Task to complete: Reproduce every line of the data below verbatim, with nothing added, dropped or changed.

Supplied information:
»»
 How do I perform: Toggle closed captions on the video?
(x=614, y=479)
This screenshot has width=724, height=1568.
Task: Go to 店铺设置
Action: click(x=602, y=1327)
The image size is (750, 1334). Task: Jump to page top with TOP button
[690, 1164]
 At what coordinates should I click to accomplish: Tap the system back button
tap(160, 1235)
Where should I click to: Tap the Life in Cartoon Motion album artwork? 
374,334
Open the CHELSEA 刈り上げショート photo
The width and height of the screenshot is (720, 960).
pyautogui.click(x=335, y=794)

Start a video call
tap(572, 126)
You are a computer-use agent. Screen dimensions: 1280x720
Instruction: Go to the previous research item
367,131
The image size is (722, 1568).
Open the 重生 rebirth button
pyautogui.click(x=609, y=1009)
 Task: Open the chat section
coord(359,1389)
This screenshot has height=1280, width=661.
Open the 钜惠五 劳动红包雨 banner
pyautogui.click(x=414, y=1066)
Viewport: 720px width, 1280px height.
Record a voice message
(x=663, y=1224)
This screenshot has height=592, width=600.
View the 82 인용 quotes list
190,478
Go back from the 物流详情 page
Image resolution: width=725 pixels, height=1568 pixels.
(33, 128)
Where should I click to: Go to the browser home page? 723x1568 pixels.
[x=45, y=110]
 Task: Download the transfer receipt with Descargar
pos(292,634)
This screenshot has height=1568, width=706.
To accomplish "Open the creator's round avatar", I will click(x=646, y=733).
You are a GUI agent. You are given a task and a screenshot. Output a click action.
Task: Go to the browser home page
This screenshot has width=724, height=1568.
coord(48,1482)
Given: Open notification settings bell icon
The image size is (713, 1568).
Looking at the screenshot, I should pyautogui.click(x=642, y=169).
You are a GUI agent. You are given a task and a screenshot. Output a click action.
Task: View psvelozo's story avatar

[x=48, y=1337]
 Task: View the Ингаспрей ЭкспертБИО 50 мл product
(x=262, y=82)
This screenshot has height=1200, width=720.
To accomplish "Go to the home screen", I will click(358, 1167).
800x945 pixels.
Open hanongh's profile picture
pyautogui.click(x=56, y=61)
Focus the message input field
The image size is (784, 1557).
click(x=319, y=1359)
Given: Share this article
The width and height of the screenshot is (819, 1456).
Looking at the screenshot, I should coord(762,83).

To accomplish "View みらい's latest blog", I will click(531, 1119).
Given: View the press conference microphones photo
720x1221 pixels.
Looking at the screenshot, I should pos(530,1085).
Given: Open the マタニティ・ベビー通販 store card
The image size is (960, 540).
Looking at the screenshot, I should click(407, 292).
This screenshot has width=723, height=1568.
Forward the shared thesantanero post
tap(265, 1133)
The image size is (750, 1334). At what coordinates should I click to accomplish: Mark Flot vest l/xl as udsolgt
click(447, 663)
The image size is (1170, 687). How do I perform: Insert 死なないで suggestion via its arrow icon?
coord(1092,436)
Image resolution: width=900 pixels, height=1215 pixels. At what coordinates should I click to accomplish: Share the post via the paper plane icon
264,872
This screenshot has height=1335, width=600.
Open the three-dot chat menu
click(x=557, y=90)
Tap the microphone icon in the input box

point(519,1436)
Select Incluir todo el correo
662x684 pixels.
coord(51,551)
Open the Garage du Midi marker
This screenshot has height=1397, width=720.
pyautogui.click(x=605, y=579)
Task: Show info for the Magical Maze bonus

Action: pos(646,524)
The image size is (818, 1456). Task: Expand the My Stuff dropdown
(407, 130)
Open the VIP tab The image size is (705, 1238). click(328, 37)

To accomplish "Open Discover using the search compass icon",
««
Expected answer:
 How do I perform: Toggle closed captions on the video?
(x=614, y=479)
This screenshot has width=724, height=1568.
Task: Go to 店铺设置
Action: click(x=602, y=1327)
The image size is (750, 1334). Task: Jump to page top with TOP button
[690, 1164]
 At what coordinates should I click to accomplish: Tap the system back button
tap(160, 1235)
Where should I click to: Tap the Life in Cartoon Motion album artwork? 
374,334
Open the CHELSEA 刈り上げショート photo
The width and height of the screenshot is (720, 960).
pyautogui.click(x=335, y=794)

Start a video call
tap(572, 126)
You are a computer-use agent. Screen dimensions: 1280x720
Instruction: Go to the previous research item
367,131
The image size is (722, 1568).
Open the 重生 rebirth button
pyautogui.click(x=609, y=1009)
 Task: Open the chat section
coord(359,1389)
This screenshot has height=1280, width=661.
Open the 钜惠五 劳动红包雨 banner
pyautogui.click(x=414, y=1066)
Viewport: 720px width, 1280px height.
Record a voice message
(x=663, y=1224)
This screenshot has height=592, width=600.
View the 82 인용 quotes list
190,478
Go back from the 物流详情 page
Image resolution: width=725 pixels, height=1568 pixels.
(33, 128)
Where should I click to: Go to the browser home page? 723x1568 pixels.
[x=45, y=110]
 Task: Download the transfer receipt with Descargar
pos(292,634)
This screenshot has height=1568, width=706.
To accomplish "Open the creator's round avatar", I will click(x=646, y=733).
You are a GUI agent. You are given a task and a screenshot. Output a click action.
Task: Go to the browser home page
This screenshot has width=724, height=1568.
coord(48,1482)
Given: Open notification settings bell icon
The image size is (713, 1568).
Looking at the screenshot, I should pyautogui.click(x=642, y=169).
You are a GUI agent. You are given a task and a screenshot. Output a click action.
Task: View psvelozo's story avatar

[x=48, y=1337]
 Task: View the Ингаспрей ЭкспертБИО 50 мл product
(x=262, y=82)
This screenshot has height=1200, width=720.
To accomplish "Go to the home screen", I will click(358, 1167).
800x945 pixels.
Open hanongh's profile picture
pyautogui.click(x=56, y=61)
Focus the message input field
The image size is (784, 1557).
click(x=319, y=1359)
Given: Share this article
The width and height of the screenshot is (819, 1456).
Looking at the screenshot, I should coord(762,83).

To accomplish "View みらい's latest blog", I will click(531, 1119).
Given: View the press conference microphones photo
720x1221 pixels.
Looking at the screenshot, I should pos(530,1085).
Given: Open the マタニティ・ベビー通販 store card
The image size is (960, 540).
Looking at the screenshot, I should click(407, 292).
This screenshot has width=723, height=1568.
Forward the shared thesantanero post
tap(265, 1133)
The image size is (750, 1334). At what coordinates should I click to accomplish: Mark Flot vest l/xl as udsolgt
click(447, 663)
The image size is (1170, 687). How do I perform: Insert 死なないで suggestion via its arrow icon?
coord(1092,436)
Image resolution: width=900 pixels, height=1215 pixels. At what coordinates should I click to accomplish: Share the post via the paper plane icon
264,872
This screenshot has height=1335, width=600.
Open the three-dot chat menu
click(x=557, y=90)
Tap the microphone icon in the input box

point(519,1436)
Select Incluir todo el correo
662x684 pixels.
coord(51,551)
Open the Garage du Midi marker
This screenshot has height=1397, width=720.
pyautogui.click(x=605, y=579)
Task: Show info for the Magical Maze bonus

Action: pos(646,524)
The image size is (818, 1456). Task: Expand the My Stuff dropdown
(407, 130)
Open the VIP tab The image size is (705, 1238). click(328, 37)

To accomplish "Open Discover using the search compass icon",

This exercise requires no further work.